ЗАДАНИЕ: Продолжите текст о возникновении доминирующего охранного агентства, начав сразу после его последнего предложения.

ИСХОДНЫЙ ФРАГМЕНТ:
------------

Мы объяснили, каким образом эгоистичные и рациональные действия индивидов в локковском естественном состоянии, безо всякого сознательного стремления к тому, будут приводить к возникновению охранных агентств, каждое из которых будет доминировать на какой-то географической территории; каждая территория получит либо одно доминирующее агентство, либо несколько агентств, объединенных в федерацию и образующих, в сущности, одно агентство. Мы также объяснили, каким образом, не претендуя ни на какие исключительные права, доминирующее на некоторой территории охранное агентство неизбежно займет исключительное положение. Хотя у каждого индивида есть право, действуя корректно, запрещать другим нарушать права (в том числе право индивида не быть наказанным, пока не доказана его вина), только доминирующая защитная ассоциация будет иметь возможность без разрешения обеспечивать корректность так, как она считает нужным. Ее сила делает ее арбитром в вопросах справедливости; она определяет, с целью назначения наказания, что именно считается нарушением корректности. Наше объяснение не предполагает по умолчанию и не утверждает, что прав тот, кто сильнее. Но сильный действительно способен обеспечить соблюдение запрета, даже если никто не считает, что у него есть особое право на осуществление в мире своих собственных представлений о том, применение каких запретов корректно.

------------

(Записи из набора данных)
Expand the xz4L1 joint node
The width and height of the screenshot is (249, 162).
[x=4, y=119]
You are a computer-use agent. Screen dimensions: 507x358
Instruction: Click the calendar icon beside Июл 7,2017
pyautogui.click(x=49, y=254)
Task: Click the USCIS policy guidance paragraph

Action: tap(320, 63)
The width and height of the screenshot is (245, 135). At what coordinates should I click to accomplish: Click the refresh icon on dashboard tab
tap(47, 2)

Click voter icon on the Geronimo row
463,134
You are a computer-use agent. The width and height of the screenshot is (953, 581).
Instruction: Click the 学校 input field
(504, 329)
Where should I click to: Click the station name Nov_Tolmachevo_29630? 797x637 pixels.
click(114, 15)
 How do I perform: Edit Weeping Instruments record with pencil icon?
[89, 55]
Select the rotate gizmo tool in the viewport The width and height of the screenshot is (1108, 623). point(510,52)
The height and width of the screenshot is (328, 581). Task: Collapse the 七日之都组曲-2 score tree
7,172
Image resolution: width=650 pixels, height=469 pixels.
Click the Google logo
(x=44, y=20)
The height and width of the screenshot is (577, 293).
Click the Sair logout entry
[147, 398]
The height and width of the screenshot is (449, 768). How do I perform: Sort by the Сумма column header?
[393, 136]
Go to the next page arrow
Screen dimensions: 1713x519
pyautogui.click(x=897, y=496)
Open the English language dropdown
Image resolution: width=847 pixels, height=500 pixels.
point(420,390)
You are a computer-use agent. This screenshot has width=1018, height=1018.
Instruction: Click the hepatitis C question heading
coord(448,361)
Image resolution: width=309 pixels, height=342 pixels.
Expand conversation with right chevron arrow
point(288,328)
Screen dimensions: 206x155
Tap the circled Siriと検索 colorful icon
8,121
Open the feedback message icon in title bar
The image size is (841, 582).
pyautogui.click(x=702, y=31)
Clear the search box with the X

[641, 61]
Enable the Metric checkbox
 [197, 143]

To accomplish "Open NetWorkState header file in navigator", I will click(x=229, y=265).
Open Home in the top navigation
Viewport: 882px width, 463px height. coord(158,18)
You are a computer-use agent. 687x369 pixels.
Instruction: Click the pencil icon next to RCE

------------

РЕЗУЛЬТАТ:
Наше объяснение этой монополии de facto есть объяснение с позиции «невидимой руки». Если государство является институтом, (1) который имеет право принудительно обеспечивать права, запрещать представляющее опасность частное осуществление правосудия, принимать решения об опасности тех или иных частных процедур правоприменения и т.д. и (2) который на практике является на данной географической территории единственным держателем прав, перечисленных в пункте (1), тогда, объяснив с позиции «невидимой руки» (2), но не (1), мы частично объяснили существование государства с позиции «невидимой руки». Точнее, мы частично объяснили с позиции «невидимой руки» существование ультраминимальною государства. Как объяснить возникновение минимальною государства? Доминирующая защитная ассоциация с элементом монополии морально обязана компенсировать неблагоприятные условия тем, кто в результате запрета не может самостоятельно восстанавливать справедливость в отношениях с ее клиентами. Однако на практике она может не предоставить такую компенсацию. Те, кто управляет ультраминимальным государством, морально обязаны преобразовать его в минимальное государство, но они могли бы предпочесть не делать этого. Мы предполагали, что в общем случае люди будут делать то, что они морально обязаны сделать. Объяснение того, каким образом в естественном состоянии может возникнуть государство без нарушения при этом чьих-либо прав, опровергает принципиальные возражения анархистов. Однако все это выглядело бы более убедительно, если бы объяснение того, как государство могло бы возникнуть из естественного состояния, определяло бы и другие основания, помимо моральных, для того, почему ультраминимальное государство должно превратиться в минимальное, если бы были выявлены и другие мотивы или причины для предоставления компенсации, кроме желания людей поступать так, как они должны поступать. Необходимо отметить, что даже если мы не найдем внеморальные мотивы или причины, достаточные для перехода от ультраминимального государства к минимальному, и если объяснение по-прежнему будет исходить исключительно из моральных побуждений людей, тем не менее оно не приписывает людям специальную цель, которая формулируется как создание государства. Вместо этого люди полагают, что они предоставляют некоторым другим людям компенсацию за определенные запреты, которые они на тех наложили. Это объяснение по-прежнему будет объяснением с позиции «невидимой руки».

Глава 6
ДОПОЛНИТЕЛЬНЫЕ АРГУМЕНТЫ В ПОЛЬЗУ ГОСУДАРСТВА

Итак, мы завершили подробное рассмотрение того, как из естественного состояния правомерным образом возникает минимальное государство. Теперь нам приличествует рассмотреть различные возражения против предложенного нами объяснения и развить его, установив связи между ним и некоторыми другими вопросами. Читатель, желающий следить за основной нитью наших рассуждений, может пропустить эту главу.

Остановка процесса?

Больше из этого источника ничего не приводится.